Bir başka konu da yerelde yetişmeyen gıda ürünlerinin ithalatıdır. Bu durum doğaldır. Halkın çeşitli gıdaya ulaşması ve temel ihtiyaçlarını karşılaması için, üretim fazlasına karşılık, dengeli ithalat yapılabilir. Bir başka yanlış yöntem de ithalatı, yerli üreticiyi baskılamak amacıyla kullanmaktır. Yerli üreticiye rakip olarak ucuz ithal ürün getirmek, üreticinin hevesini kırar, üretimden çekilmesine sebep olur. Bu durum ülke genelinde üretim zayıflığına neden olur. Devletin stratejik planlamasında bu psikolojik etki göz önüne alınmalıdır.Üretici bir ürünü aracısız, yani doğrudan yüksek fiyata satıyorsa bu ilk bakışta olumsuz görünse de uzun vadede olumlu sonuçlar doğurur. Üretici kazandığını gördükçe daha çok üretmek ister. Yeni üreticiler piyasaya girer, rekabet artar ve zamanla fiyatlar düşer. Yani kısa vadeli çözümlerle üreticiyi kısıtlamak doğru değildir.
Unutulmamalıdır ki; küçük hesaplarla bakkal yönetilir, devlet değil. Devlet, sadece rakamlarla değil; çok sayıda bilimsel disiplini bir araya getirerek yönetilmelidir.
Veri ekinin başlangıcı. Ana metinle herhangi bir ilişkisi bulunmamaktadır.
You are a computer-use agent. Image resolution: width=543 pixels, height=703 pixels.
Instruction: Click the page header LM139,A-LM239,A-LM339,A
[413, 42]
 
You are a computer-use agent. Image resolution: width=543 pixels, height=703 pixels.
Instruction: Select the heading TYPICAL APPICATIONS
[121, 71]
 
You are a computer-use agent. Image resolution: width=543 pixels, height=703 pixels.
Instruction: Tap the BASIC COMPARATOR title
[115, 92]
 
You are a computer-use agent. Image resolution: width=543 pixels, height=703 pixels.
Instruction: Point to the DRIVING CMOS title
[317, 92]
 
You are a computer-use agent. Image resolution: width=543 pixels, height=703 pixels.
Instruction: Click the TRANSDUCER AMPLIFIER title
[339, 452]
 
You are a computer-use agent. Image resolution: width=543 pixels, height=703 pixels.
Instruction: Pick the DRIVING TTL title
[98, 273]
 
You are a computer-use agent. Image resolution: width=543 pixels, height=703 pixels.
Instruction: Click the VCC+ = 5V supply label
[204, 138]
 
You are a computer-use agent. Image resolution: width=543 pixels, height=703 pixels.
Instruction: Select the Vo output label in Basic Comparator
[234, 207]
Tekelleşme de psikolojik algısı da ithalatın bir başka oyunudur. Akıllı telefonları düşünelim. Hangi ülkenin markası olursa olsun, hiçbir ürün %100 yerli değildir. Pili bir ülkeden, işlemcisi başka bir yerden, yazılımı ise farklı bir ülkeden gelir. Bu yüzden "sadece şu ülkenin ürünü kaliteli" gibi düşünceler yanlıştır.Bizde "kötü de olsa bizim olsun" anlayışı Sovyet kalıntısı bir düşüncedir. Bunun yerli karşılığı ise "yerli malı, yurdun malı, herkes onu kullanmalı"dır. Yani, bir ürün rakiplerine göre daha az donanımlı olabilir, ama yerli üretim ise o markaya sahip çıkılmalıdır.
Eğer milli bilinçle yerli markalara değer verirsek, zamanla bu markalar dünya pazarında daha çok güçlenir ve gelişir.Yüzde 30 yerli üretimle telefon üreten bir şirket düşünelim. Bu ürün, iç pazarda 10 milyon adet satıldığında ciddi bir ekonomik güç oluşur. Ardından çevre ülkelere ihracat yapılarak satış hacmi 150 milyona ulaşabilir. Bu büyüme, şirkete daha fazla yatırım yapma ve AR-GE çalışmalarını artırma fırsatı sunar. Teknolojik gelişmeler hızlanır, beyin göçü tersine döner ve nitelikli insan kaynağı ülkeye çekilir. Marka zamanla küresel düzeyde tanınır hale gelir. Bu süreç hem şirketin hem de ülkenin teknoloji alanında bağımsızlaşmasına katkı sağlar.
"Yerli ürün kaliteli değildir" düşüncesi bir algıdır ve ekonomide psikolojik savaştır. Bu düşünceyi kırmak vatandaşlar için bir görevdir. Küçük gibi görünen bu algı neden büyük markalarımız olmadığını açıklar. Çünkü biz birbirimizi desteklemekte zayıf kaldığımızdandır.
Bu yazı, ırkçılıkla ilgisi olmayan, gerçek anlamda milliyetçilik duruşunu yansıtır. Temelinde birlik, dayanışma ve yüksek yaşam kalitesi (refah) hedefleyen bir vizyon vardır.